### Reading passage

The Real Housewives Of New Jersey Recap: Shady Beach

They’re back and bronzer than ever! The Real Housewives Of New Jersey started season eight with new housewife  Margaret Josephs and the resurrected career of Danielle Staub ready to mix things up with the nuttiest broads the Garden State has to offer: Teresa Giudice, Melissa Gorga, Siggy Flicker, and Dolores Catania. (Pause here to observe a quick moment of silence for Jacqueline Laurita, who is likely still watching last night’s premiere in a loop on her bedroom TV while she drinks BLK Water and screams into her pillow.)

We start the premiere super-sized episode on a sad note for Teresa and Joe Gorga, who lost their mom this past year after she contracted pneumonia. Teresa cries that her mom was a fighter, but caring and loving too. She would want her family to be strong after her passing, which is what Teresa plans to be as she handles her four daughters, Audriana, Milania, Gabriella, and Gia, solo while Joe Giudice is serving his prison sentence. Or away at “camp,” as the ruse goes.

One month after Teresa’s mother’s passing, cameras cut to Tre getting the girls ready for school and absorbing Milania’s insults about underdone bacon. Teresa assures us that Joe is doing fine – just FINE! – in the slammer. He’s losing weight, getting his GED, and staying in contact with the girls via email and phone. So, #HappyCamper.

Through the good days and bad, Teresa has one goal in mind: Taking care of her girls and making this mess work. So far, it seems to be going as well as can be expected.

Over and Melissa and Joe’s, Joe comes home from a visit with his dad, who’s heartbroken over the loss of his wife. Joe is obviously torn up too, which worries Melissa. She’s had an epiphany since her mother in law died; she wants to minimize the “stuff” clogging up their life in favor of shared experiences together. So – more Bahamas, fewer Birkins? Good plan.

At Dolores‘ house, she and her kids are dog-wrangling. Daughter Gabby got into vet school and son Frankie is about to head off to college. But the most bizarre development is that ex-hubby, Frank, is moving back in. What. The. Hell?!? Frankie is not thrilled about this idea, but Dolores seems positively giddy about the man who pays all of her bills and runs her entire life moving back in. He’s been her husband in ever other respect, so why not share the mortgage? Dolores sees this as a win. And a step closer to sharing a bed…?

######

**Tasks:**
a. In the Real Housewives of New Jersey recap, who is the new housewife joining in season eight?
b. Condense the paragraph beginning "One month after Teresa’s mother’s passing" from the Real Housewives of New Jersey recap into a short bulleted list that keeps its main facts.

### Source excerpt

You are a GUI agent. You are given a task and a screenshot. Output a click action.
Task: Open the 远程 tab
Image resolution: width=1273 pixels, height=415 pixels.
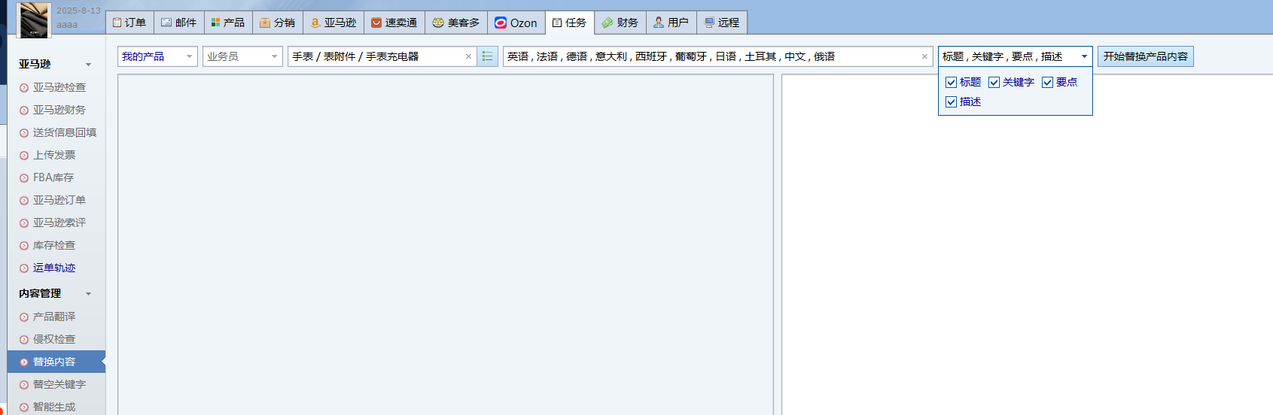tap(722, 23)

######

**Solved problems:**
a. Margaret Josephs

b.
- One month after her mother's death, Teresa gets her daughters ready for school.
- Milania complains that the bacon is underdone.
- Teresa says Joe is doing fine in prison.
- Joe is losing weight and getting his GED.
- He keeps in touch with the girls by email and phone.